§ DATA SHOWN

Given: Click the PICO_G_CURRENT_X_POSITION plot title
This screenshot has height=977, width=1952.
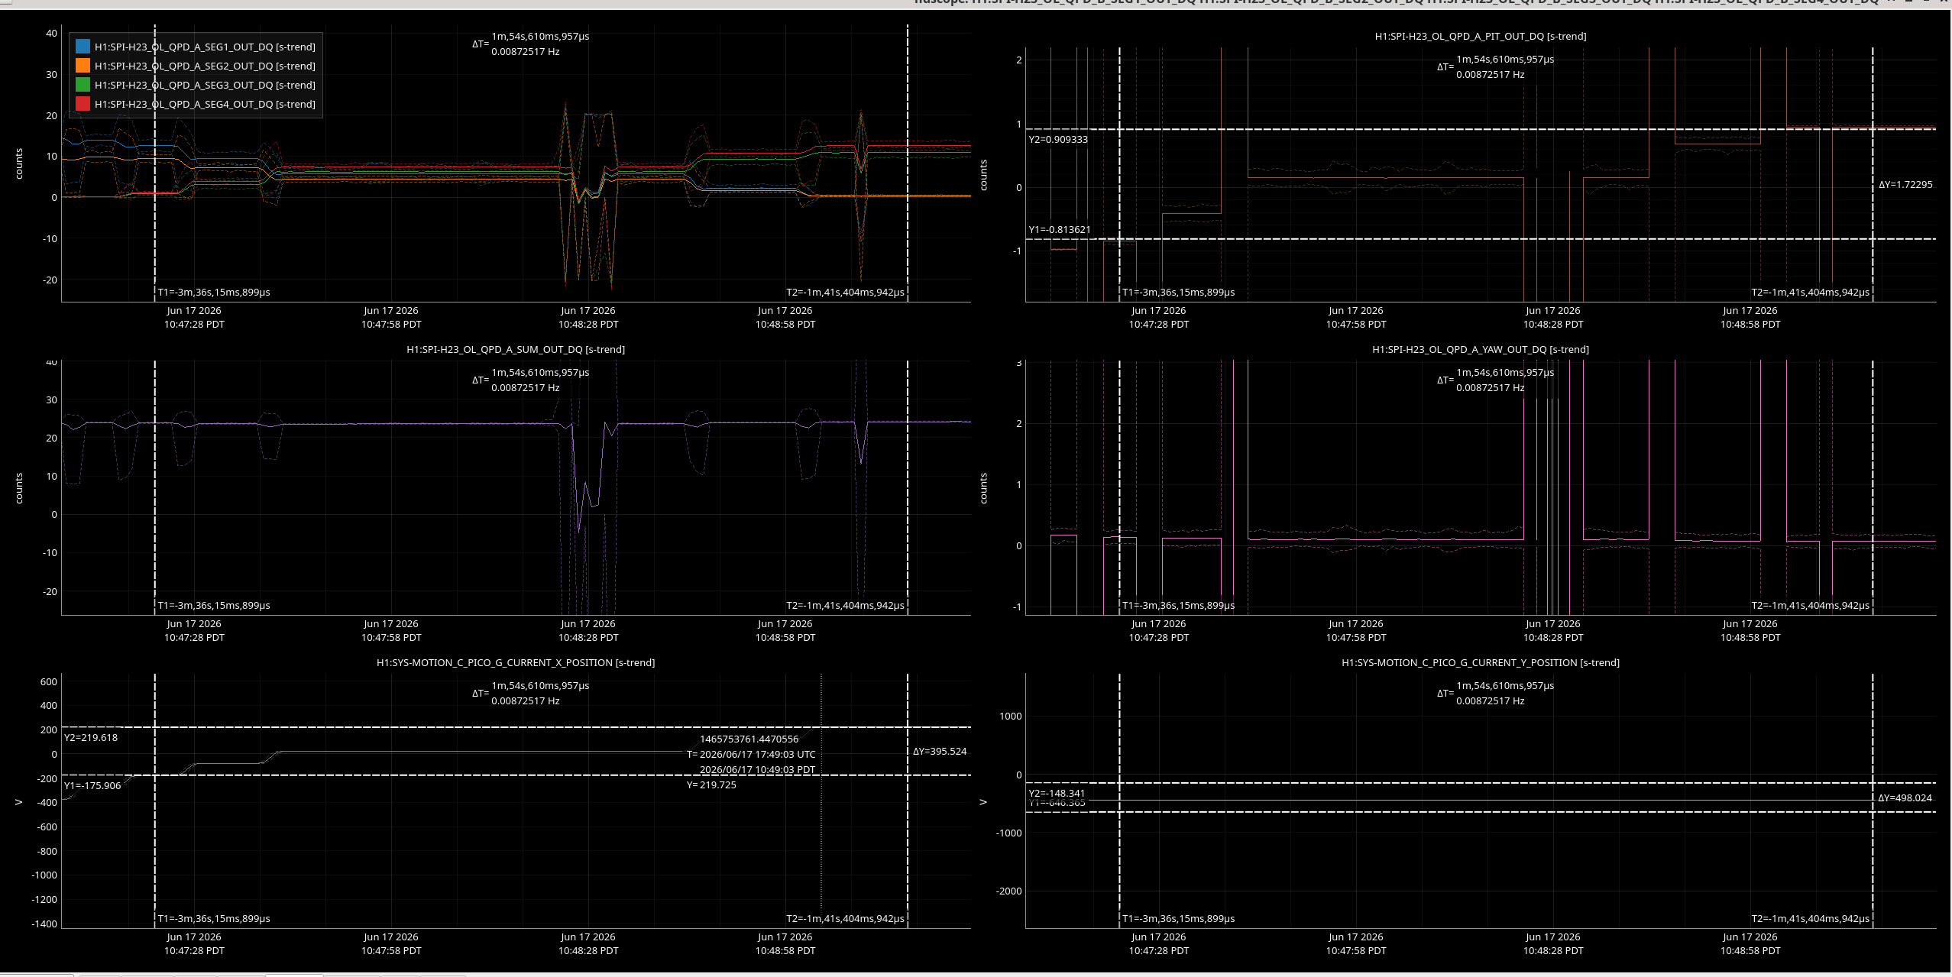Looking at the screenshot, I should [516, 662].
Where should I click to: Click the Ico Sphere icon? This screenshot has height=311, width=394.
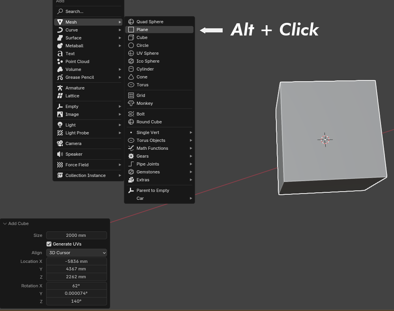pyautogui.click(x=131, y=61)
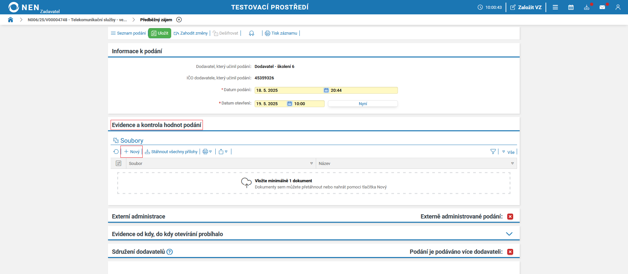
Task: Open the user profile icon
Action: pyautogui.click(x=618, y=7)
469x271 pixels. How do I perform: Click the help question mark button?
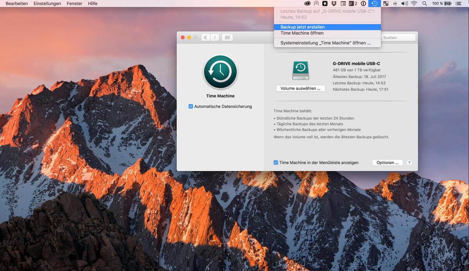[x=409, y=163]
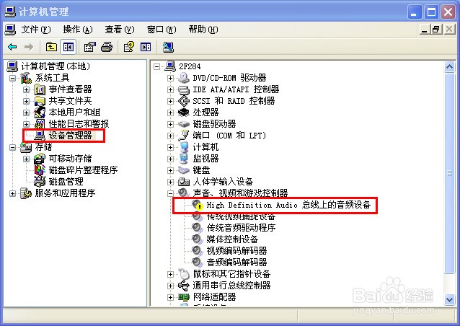This screenshot has height=326, width=460.
Task: Open the 查看(V) menu
Action: pos(120,30)
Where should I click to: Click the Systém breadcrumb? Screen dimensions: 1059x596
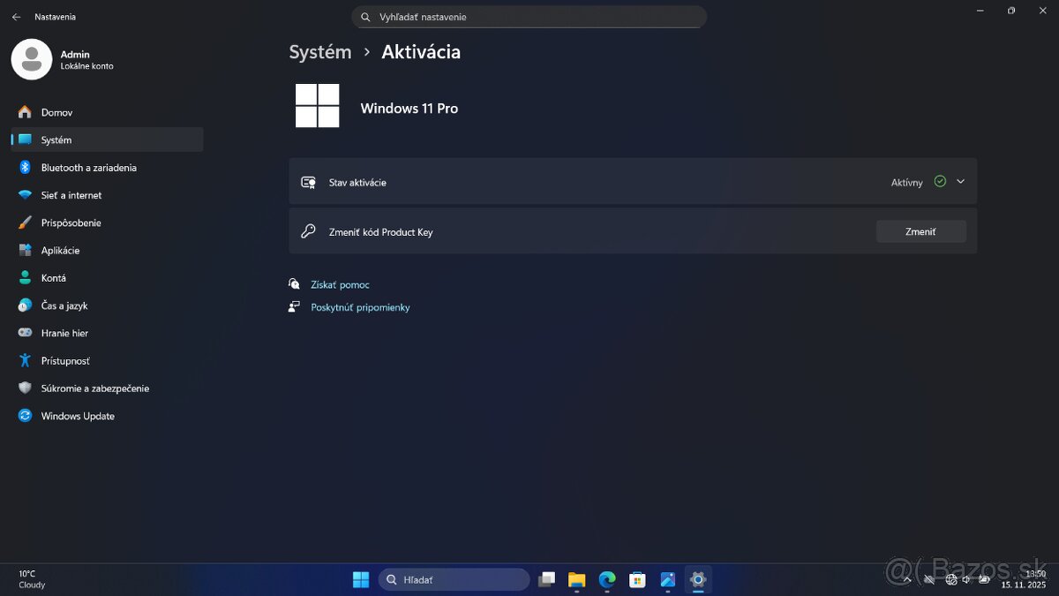coord(319,52)
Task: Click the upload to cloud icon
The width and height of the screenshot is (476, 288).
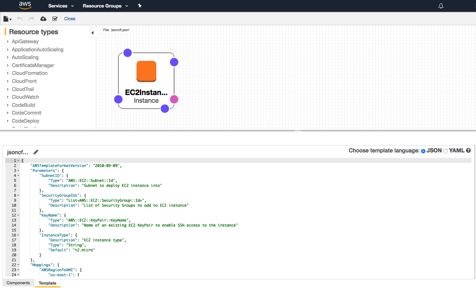Action: click(x=43, y=19)
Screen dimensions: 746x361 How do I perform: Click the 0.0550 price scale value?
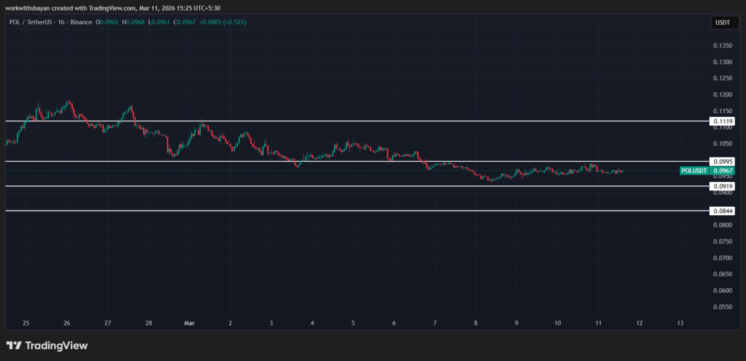click(x=722, y=307)
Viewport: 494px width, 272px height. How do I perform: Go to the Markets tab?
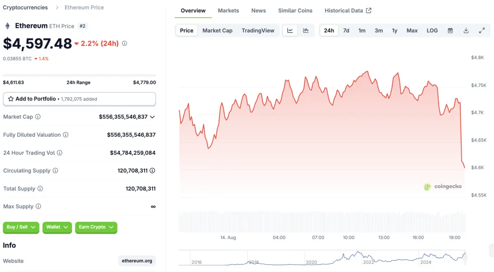(x=228, y=11)

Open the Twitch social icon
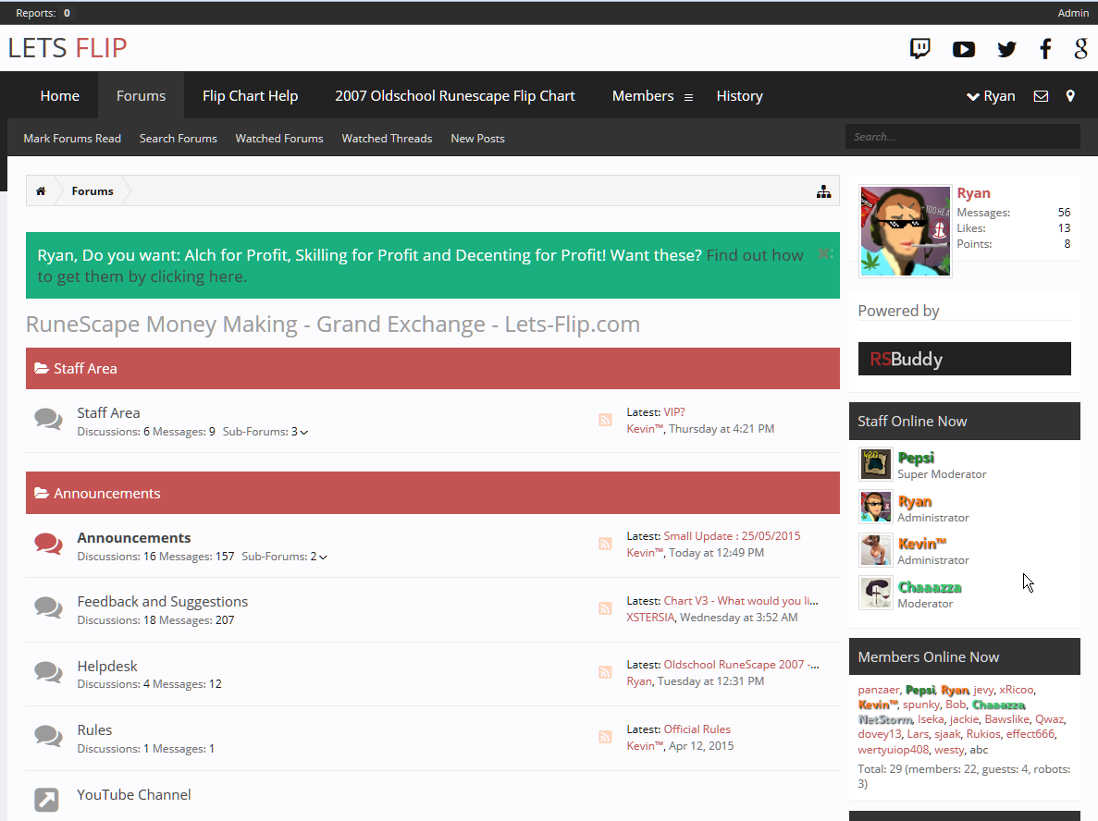919,49
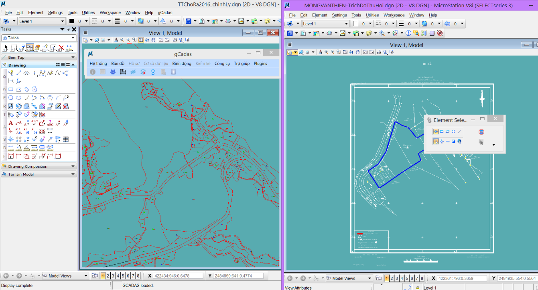
Task: Open the Utilities menu in right MicroStation window
Action: click(372, 15)
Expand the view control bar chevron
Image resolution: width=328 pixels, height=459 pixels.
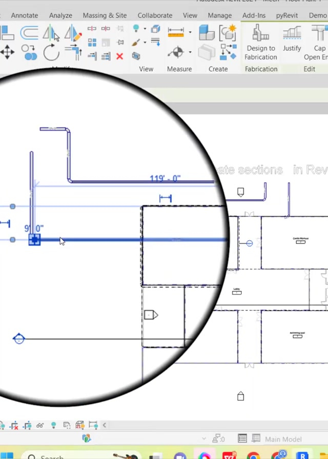[x=105, y=425]
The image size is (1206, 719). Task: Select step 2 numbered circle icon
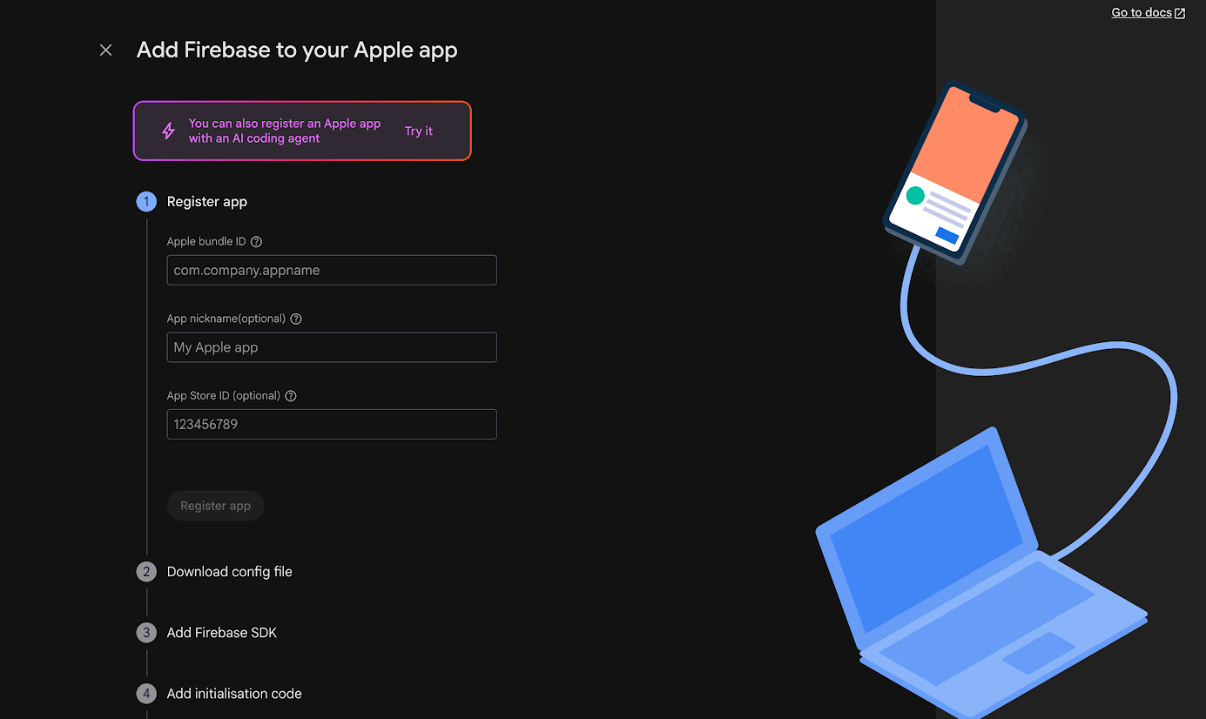click(x=146, y=572)
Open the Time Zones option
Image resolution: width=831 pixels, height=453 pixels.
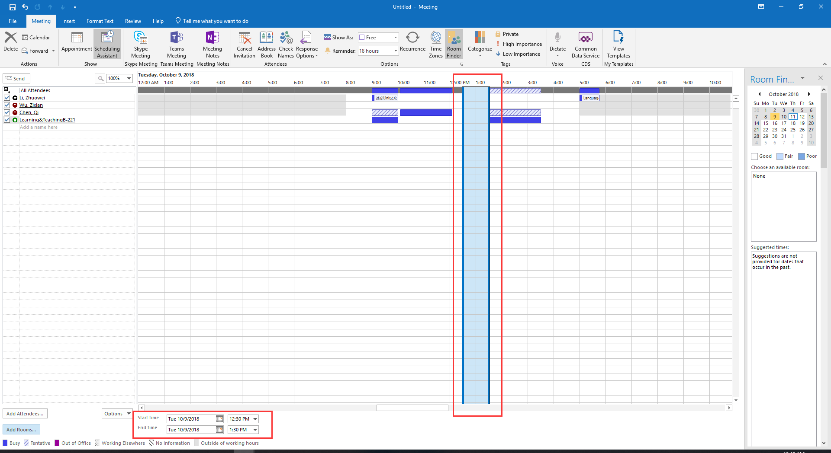pyautogui.click(x=435, y=44)
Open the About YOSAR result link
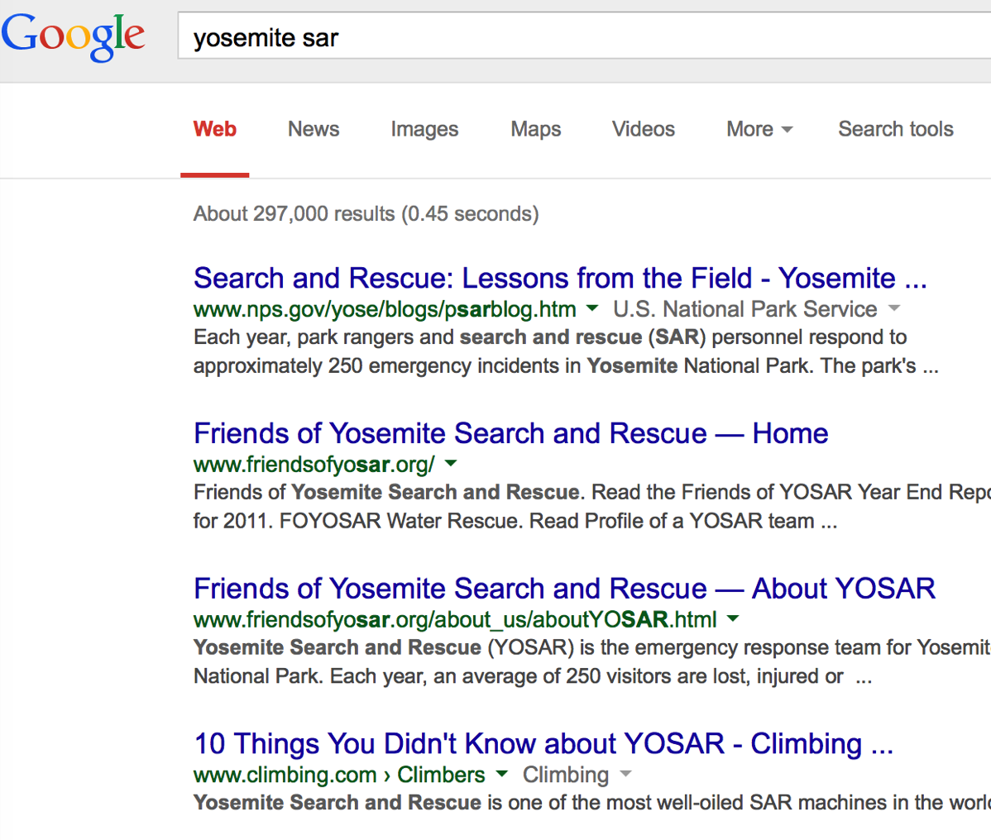Screen dimensions: 991x840 (564, 589)
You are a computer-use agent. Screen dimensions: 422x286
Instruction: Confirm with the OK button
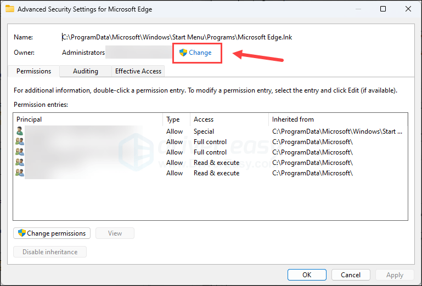[x=307, y=275]
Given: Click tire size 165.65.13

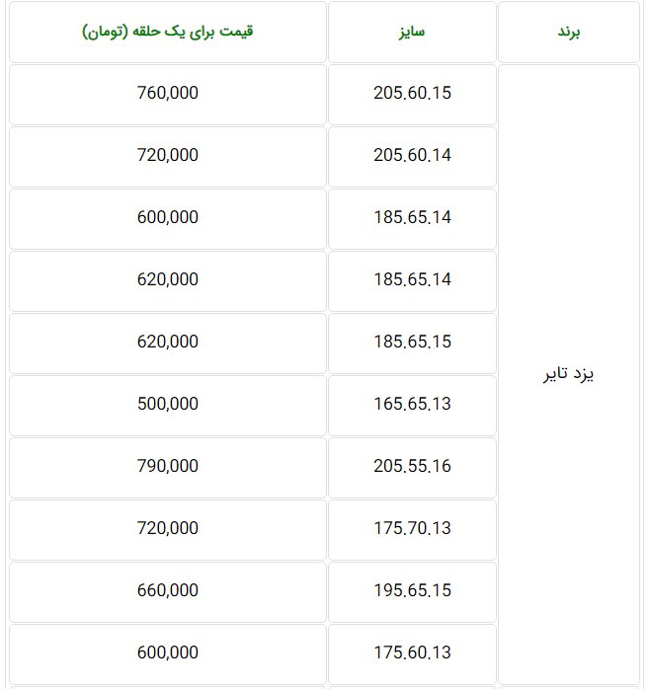Looking at the screenshot, I should (x=412, y=404).
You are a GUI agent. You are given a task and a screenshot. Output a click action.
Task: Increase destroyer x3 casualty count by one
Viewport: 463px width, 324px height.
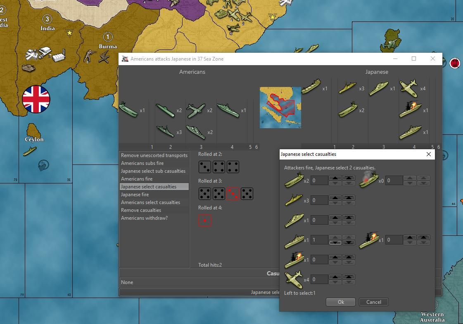click(x=335, y=198)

§ PROMPT
Lines in the listing above that contain the word "agent" must be copied; leave out the rest.

§ ANSWER FOR THE TASK
You are a computer-use agent. Screen dimensions: 422x286
You are a GUI agent. You are given a task and a screenshot. Output a click action.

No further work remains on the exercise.